Keywords: Microarray, GeneChips, Probes, Probe sets, Review

2. Introduction

DNA microarray technology has provided an opportunity to simultaneously monitor the expression levels of a large number of genes in response to intentional experiment perturbations such as gene disruptions and drug treatments. The patterns obtained from microarray experiments have helped researchers to understand genetic mechanisms and progress of diseases (1, 2), to predict molecular functions of genes (3, 4), to build functional pathways (5), and to identify novel genes or splice variants (6). The successful implementation of DNA microarray technologies requires the development of methods and techniques for the fabrication of microarrays, the selection of probes to spot, the quantification of hybridization, and data analysis (7-9). Currently, DNA microarrays are manufactured using either cDNA or oligonucletides as gene probes. cDNA microarrays are usually created by spotting amplified cDNA fragments in a high density pattern onto a solid surface such as a glass slide (10, 11). Probes for oligonucletides arrays are either spotted or synthesized directly onto a glass or silicon surface using various technologies including photolithography, ink-jets, and some other technologies (12-14). There are two schemes to detect differently expressed targets when comparing an experimental sample with a reference sample: one- and two-color schemes. In one-color case, images are obtained on a different chip for each sample using a single fluorescent label (for example, phycoerythrin). Different images are then compared to obtain differentially expressed targets. In two-color format, two RNA samples (reference and experimental) are labeled separately with different fluorescent tags (for example, cyanine 3 and cyanine 5 (Cy3, Cy5)), then hybridized to a single microarray and scanned to generate fluorescent images from the two channels. A two-color graphical overlay can then be used to visualize targets that are up-regulated or down-regulated.

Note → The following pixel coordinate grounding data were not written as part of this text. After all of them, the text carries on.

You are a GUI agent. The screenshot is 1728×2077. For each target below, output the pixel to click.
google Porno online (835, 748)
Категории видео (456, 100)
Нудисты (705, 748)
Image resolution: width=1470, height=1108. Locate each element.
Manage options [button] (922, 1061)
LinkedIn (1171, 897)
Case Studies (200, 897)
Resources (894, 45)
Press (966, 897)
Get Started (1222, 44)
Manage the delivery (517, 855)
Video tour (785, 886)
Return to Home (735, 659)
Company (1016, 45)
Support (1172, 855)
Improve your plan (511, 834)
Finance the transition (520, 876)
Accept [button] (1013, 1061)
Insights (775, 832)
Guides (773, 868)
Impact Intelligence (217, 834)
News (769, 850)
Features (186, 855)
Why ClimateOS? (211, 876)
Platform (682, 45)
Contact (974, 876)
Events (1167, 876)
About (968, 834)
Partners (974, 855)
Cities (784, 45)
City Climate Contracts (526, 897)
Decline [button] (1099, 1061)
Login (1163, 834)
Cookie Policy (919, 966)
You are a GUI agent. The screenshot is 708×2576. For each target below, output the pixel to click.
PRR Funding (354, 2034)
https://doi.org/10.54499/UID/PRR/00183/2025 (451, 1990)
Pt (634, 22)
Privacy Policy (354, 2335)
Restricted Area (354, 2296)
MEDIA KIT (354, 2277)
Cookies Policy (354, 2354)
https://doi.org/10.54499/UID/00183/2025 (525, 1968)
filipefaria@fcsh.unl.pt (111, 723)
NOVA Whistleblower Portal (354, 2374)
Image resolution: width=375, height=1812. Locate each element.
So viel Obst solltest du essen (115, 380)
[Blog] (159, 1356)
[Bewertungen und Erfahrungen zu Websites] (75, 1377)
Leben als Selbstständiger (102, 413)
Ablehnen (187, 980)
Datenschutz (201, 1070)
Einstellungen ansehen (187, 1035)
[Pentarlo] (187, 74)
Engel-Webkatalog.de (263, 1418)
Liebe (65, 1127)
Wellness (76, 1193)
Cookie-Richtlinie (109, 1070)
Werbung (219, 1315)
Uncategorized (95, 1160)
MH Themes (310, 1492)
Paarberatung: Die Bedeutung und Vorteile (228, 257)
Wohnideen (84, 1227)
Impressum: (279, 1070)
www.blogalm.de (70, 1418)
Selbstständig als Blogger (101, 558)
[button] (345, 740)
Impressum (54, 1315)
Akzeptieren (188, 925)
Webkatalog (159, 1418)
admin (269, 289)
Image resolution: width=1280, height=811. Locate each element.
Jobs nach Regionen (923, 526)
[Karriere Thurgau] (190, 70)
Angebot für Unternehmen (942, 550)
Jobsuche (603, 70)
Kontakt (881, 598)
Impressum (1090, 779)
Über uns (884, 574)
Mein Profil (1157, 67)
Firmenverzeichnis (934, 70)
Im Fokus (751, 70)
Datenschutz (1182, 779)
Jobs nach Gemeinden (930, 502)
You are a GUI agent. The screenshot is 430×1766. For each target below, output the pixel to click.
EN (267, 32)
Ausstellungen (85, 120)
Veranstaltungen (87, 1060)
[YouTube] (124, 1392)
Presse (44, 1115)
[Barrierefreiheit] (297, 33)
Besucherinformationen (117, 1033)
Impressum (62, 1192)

Since the emerge of the technology in the mid 1990s, both commercial and academic groups have developed a number of different microarray platforms but the validity of the results remains a subject of concern to the scientific community mainly due to the poor reproducibility among various platforms (15-22). A number of studies have been conducted to compare different platforms but there is no clear consensus. Some claim a significant divergence across platforms, while others believe the level of consensus is acceptable. With extensive attention being devoted to improving the statistical algorithms used to estimate expression levels and detect differential expressed targets, we believe that probe and probe set identity is also an important factor for the poor reproducibility. It is possible that the sequences immobilized to the microarray surface are not the intended ones possibly caused by unavoidable errors introduced during the manufacturing process (23, 24). For example, cDNA probes are usually obtained from cDNA libraries, and the clone misidentification rates within libraries have been estimated as high as 30% (25-27). Additionally, probes are designed to match particular mRNA transcripts, often based on deposited NCBI sequences such as ESTs, cDNAs, or mRNAs. However, those sequences might be incorrect because of sequencing errors such as including foreign vector sequences (28). Furthermore, annotations of probes might also be inaccurate or incomplete due to limited knowledge available at the probe design stage. Usually, probes are selected to represent genes while measures are obtained based on the hybridization with mRNAs. But one gene can have multiple splice variants and it is estimated that the number of genes which can be spliced is between 30% to 99% (29, 30). Accurate quantitation requires knowledge of both the identity of the genes and the splice variants that are expressed. As our knowledge of genomic sequences (particularly for the human genome) increases, annotations for a substantial number of probes for existing microarray platforms need to be corrected. For example, a large portion of the Affymetrix probes (up to 30-40% depending on the actual chip) did not correspond to their intended mRNA reference sequences defined by the highly curated, publicly available RefSeq database (31-33).

A large number of reviews on about DNA microarray technology prior to year 2002 were assembled by Michael Heller (34). Several reviews have been assembled recently mainly focusing on the similarities and differences among different technologies as well as efforts to integrate data from cross-platform comparative studies (9, 19, 21, 35, 36). Here, we address issues and studies related to probe sequence which include probe resources, probe selection during the design stage, and annotation correction by incorporating up-to-date genomic knowledge for data analysis.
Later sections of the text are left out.